Art critic Roberta Smith wrote in The New York Times: "It is ensconced in a theaterlike installation at the Paula Cooper Gallery in Chelsea, where it should not be missed...The presentation at the Paula Cooper gallery reiterates the synthetic nature of The Clock. The combination of carpeted floors, walls hung with velvet curtains and a dozen long couches lined up in four rows, with the screen high and large on the wall, evocatively conflates living room, screening room and movie theater, while even hinting at drive-in movies (the couches as parked cars)."

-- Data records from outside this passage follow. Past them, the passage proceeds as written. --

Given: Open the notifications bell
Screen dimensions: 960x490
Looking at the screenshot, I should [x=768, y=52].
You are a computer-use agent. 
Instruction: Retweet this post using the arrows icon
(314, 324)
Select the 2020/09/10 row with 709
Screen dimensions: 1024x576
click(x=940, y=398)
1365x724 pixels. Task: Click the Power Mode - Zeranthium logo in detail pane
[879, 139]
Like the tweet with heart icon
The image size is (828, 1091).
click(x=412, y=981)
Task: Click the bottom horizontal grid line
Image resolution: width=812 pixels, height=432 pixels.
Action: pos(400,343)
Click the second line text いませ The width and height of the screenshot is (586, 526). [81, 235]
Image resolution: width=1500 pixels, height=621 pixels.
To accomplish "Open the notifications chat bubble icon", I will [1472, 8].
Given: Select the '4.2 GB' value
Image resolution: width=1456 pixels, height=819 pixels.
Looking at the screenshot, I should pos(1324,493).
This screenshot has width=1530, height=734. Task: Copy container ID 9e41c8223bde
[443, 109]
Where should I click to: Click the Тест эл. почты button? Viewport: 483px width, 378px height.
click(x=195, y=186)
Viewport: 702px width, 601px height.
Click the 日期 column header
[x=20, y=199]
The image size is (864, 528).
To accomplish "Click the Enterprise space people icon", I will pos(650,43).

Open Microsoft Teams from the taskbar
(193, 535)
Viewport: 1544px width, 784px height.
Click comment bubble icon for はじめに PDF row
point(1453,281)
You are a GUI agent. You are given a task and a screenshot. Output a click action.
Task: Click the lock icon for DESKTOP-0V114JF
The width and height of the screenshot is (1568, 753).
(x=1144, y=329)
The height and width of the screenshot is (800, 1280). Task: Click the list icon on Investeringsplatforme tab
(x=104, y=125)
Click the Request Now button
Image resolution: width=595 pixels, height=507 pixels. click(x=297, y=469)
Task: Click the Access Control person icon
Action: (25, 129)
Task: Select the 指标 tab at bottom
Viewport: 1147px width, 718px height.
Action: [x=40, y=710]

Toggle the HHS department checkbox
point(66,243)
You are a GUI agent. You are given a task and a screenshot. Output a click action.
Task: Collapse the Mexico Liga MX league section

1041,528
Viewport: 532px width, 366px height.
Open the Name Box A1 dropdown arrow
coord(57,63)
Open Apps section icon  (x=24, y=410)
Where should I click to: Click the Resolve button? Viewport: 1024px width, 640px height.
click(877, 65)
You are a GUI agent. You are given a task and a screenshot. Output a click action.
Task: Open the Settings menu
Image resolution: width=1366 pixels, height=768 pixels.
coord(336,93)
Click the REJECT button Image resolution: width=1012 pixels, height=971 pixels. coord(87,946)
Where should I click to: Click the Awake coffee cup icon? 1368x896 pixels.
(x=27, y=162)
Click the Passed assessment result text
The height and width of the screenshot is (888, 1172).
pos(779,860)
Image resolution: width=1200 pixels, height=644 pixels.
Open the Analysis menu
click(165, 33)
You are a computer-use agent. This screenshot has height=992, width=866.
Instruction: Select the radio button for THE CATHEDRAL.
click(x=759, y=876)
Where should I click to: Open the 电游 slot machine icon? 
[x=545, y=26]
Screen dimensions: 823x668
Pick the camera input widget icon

In The New York Observer, Michael H. Miller wrote: "[When] Ms. Cooper exhibited Christian Marclay’s 24-hour paean to cinematic history, The Clock, for several weekends, the gallery stayed open 24/7 and a line stretched around the corner into the early hours of morning...Models mingled with art handlers. Reporters and rival dealers waited patiently amongst the late-night swell of people."

==Artists==
The gallery is primarily known for the Minimalist and Conceptual artists it has represented and whose careers it helped launch, including:

- Tauba Auerbach
- Jonathan Borofsky
- Céleste Boursier-Mougenot (since 1999)
- Cecily Brown
- Sophie Calle
- Mark di Suvero
- Sam Durant
- Ja'Tovia Gary (since 2019)
- Robert Gober
- Hans Haacke
- Ralph Lemon (since 2021)
- Eric N. Mack (since 2021)
- Christian Marclay
- Justin Matherly (since 2012)
- Walid Raad
- Rudolf Stingel
- Kelley Walker
- Meg Webster

In addition to living artists, Paula Cooper Gallery also handles the estates of the following:

- Terry Adkins (since 2021)
- Carl Andre (since 1978)
- Jennifer Bartlett (since 2018, together with Marianne Boesky Gallery)
- Bernd and Hilla Becher (since 2018)
- Sarah Charlesworth (since 2018)
- Luciano Fabro (since 2021)
- Donald Judd
- Sol LeWitt
- Elizabeth Murray

Paula Cooper Gallery has in the past represented the following:

- Lynda Benglis
- Charles Gaines
- Robert Grosvenor (–2023)
- Zoe Leonard
- Sherrie Levine (1998–2015)
- Joel Shapiro (–1992)

==Recognition==
In 2015, Paula Cooper was awarded France’s Order of Arts and Letters, the country’s highest distinction for contributions to French arts and culture.